PROMPT: Each record below needs to be copied out exactly as it stands.

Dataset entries
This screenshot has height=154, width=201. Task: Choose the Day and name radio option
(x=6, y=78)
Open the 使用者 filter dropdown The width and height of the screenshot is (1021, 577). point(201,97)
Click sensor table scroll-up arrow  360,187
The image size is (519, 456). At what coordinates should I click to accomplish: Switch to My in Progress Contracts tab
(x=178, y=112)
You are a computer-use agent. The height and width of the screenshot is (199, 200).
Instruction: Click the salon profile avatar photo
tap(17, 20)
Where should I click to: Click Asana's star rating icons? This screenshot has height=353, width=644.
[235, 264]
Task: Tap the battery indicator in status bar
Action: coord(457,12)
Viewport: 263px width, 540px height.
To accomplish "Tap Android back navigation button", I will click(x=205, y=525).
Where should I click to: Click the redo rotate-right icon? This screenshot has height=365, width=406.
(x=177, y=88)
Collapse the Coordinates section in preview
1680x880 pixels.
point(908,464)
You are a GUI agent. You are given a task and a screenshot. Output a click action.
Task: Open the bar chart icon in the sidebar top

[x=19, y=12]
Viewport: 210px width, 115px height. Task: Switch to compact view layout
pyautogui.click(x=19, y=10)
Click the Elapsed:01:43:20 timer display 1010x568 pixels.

REPLY TO THE TASK:
This screenshot has height=154, width=201. Task: Choose the Day and name radio option
(x=6, y=78)
Open the 使用者 filter dropdown The width and height of the screenshot is (1021, 577). point(201,97)
Click sensor table scroll-up arrow  360,187
The image size is (519, 456). At what coordinates should I click to accomplish: Switch to My in Progress Contracts tab
(x=178, y=112)
You are a computer-use agent. The height and width of the screenshot is (199, 200).
Instruction: Click the salon profile avatar photo
tap(17, 20)
Where should I click to: Click Asana's star rating icons? This screenshot has height=353, width=644.
[235, 264]
Task: Tap the battery indicator in status bar
Action: coord(457,12)
Viewport: 263px width, 540px height.
To accomplish "Tap Android back navigation button", I will click(x=205, y=525).
Where should I click to: Click the redo rotate-right icon? This screenshot has height=365, width=406.
(x=177, y=88)
Collapse the Coordinates section in preview
1680x880 pixels.
point(908,464)
You are a GUI agent. You are given a task and a screenshot. Output a click action.
Task: Open the bar chart icon in the sidebar top

[x=19, y=12]
Viewport: 210px width, 115px height. Task: Switch to compact view layout
pyautogui.click(x=19, y=10)
Click the Elapsed:01:43:20 timer display 1010x568 pixels.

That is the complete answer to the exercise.